Colleges in England hit by the government’s controversial funding cut for 18-year-olds in education will be given some protection by having their losses capped, it has been announced.
In a letter to providers, skills minister Matthew Hancock said that any losses resulting from the 17.5 per cent cut would be capped at 2 per cent.
The protection, which is only available for the 2014/15 academic year, will protect more than 450 schools and colleges that would otherwise have lost more than 2 per cent of their funding.
Mr Hancock wrote: “This protection will give schools and colleges more time to adapt to the change, including for those students who are already on courses, and give greater certainty over future funding.”
The minister had previously refused to back down on the cut, which has been opposed by a number of bodies, including the Association of Colleges (AoC) and the 157 Group of colleges.
Martin Doel, chief executive of the AoC, said he was pleased that the minister had listened to their concerns.
“Both the AoC and colleges understand that they need to take their fair share of austerity as the government seeks to rebalance the books,” said Mr Doel.
“However, it is time for politicians to think seriously about what they want colleges to achieve on behalf of the nation and to what extent this should be funded by the taxpayer and to what extent by employers and the students themselves.”
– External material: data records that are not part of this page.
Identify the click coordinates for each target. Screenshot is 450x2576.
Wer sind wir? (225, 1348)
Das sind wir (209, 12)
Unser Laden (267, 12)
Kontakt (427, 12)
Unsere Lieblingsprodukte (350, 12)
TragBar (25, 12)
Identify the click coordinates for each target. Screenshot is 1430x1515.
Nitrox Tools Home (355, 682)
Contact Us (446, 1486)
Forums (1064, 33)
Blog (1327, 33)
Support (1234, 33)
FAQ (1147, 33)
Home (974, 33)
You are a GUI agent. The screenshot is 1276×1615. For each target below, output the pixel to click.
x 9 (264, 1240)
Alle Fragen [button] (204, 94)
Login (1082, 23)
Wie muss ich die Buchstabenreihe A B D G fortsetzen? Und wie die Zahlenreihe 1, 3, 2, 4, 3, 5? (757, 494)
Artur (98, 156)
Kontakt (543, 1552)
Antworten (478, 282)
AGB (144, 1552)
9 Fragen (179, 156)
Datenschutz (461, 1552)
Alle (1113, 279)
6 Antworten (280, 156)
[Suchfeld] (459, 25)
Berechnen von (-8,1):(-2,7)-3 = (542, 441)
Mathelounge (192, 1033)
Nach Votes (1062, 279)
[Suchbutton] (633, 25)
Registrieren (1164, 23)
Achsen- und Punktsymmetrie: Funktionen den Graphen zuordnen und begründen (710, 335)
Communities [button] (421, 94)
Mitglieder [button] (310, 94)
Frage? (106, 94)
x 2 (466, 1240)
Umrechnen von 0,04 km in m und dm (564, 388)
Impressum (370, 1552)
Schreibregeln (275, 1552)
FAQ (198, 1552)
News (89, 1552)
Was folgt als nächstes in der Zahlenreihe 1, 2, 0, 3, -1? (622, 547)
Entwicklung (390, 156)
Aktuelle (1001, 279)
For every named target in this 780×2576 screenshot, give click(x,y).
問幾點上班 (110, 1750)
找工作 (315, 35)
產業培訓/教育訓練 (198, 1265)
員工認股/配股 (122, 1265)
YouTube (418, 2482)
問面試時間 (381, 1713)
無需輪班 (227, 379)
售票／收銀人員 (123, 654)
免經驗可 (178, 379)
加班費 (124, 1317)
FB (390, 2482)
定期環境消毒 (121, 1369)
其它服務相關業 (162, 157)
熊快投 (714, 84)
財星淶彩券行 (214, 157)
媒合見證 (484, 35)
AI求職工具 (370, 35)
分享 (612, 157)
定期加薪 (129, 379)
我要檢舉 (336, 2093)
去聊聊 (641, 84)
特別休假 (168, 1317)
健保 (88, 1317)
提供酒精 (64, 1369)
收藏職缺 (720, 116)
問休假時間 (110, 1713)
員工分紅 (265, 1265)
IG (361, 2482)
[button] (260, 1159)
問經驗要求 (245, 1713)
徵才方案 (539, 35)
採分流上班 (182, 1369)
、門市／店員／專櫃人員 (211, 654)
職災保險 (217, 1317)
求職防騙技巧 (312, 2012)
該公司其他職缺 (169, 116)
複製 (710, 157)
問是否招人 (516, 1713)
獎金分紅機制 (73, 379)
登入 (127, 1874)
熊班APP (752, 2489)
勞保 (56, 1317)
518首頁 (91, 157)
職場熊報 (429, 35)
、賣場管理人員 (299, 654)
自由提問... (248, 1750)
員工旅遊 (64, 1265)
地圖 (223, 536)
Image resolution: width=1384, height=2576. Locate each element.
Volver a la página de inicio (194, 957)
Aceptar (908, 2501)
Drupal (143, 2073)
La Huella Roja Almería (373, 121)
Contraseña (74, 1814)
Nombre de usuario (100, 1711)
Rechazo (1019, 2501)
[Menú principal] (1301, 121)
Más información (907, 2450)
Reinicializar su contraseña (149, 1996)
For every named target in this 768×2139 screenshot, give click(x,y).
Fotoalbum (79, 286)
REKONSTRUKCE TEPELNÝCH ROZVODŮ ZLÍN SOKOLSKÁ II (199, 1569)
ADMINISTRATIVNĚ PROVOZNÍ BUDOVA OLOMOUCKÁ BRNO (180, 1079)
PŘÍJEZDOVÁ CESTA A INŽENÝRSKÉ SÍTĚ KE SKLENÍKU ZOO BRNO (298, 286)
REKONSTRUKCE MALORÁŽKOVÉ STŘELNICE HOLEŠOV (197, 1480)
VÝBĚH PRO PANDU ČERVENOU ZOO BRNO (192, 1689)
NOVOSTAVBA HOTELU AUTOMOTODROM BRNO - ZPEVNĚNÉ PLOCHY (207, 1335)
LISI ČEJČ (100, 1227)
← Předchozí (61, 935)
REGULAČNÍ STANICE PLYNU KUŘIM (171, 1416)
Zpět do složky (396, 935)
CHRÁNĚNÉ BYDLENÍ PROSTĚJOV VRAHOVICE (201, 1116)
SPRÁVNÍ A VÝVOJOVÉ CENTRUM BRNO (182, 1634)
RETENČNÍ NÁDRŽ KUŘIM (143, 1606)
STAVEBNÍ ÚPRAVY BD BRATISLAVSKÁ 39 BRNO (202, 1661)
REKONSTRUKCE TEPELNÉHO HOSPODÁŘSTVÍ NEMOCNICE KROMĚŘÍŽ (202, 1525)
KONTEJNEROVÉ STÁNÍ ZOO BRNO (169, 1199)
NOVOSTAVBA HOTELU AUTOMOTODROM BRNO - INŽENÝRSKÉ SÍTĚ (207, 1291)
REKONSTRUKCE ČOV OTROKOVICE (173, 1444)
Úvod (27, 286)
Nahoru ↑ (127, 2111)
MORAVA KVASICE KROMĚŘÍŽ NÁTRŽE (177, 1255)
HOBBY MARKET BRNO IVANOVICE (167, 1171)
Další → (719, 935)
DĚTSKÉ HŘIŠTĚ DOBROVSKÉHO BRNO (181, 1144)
The National Union of Students described the move as a “short-term measure” that would only give providers breathing space to prepare for the “ensuing disaster”.
Joe Vinson, NUS vice president (further education), said: “The government still doesn’t seem to understand that it is turning its back on the people who need the most support. This cut will affect further education colleges more than schools, meaning that FE students are yet again being treated like second class citizens.”
The government said schools and colleges will receive their 2014/15 allocations by the end of March.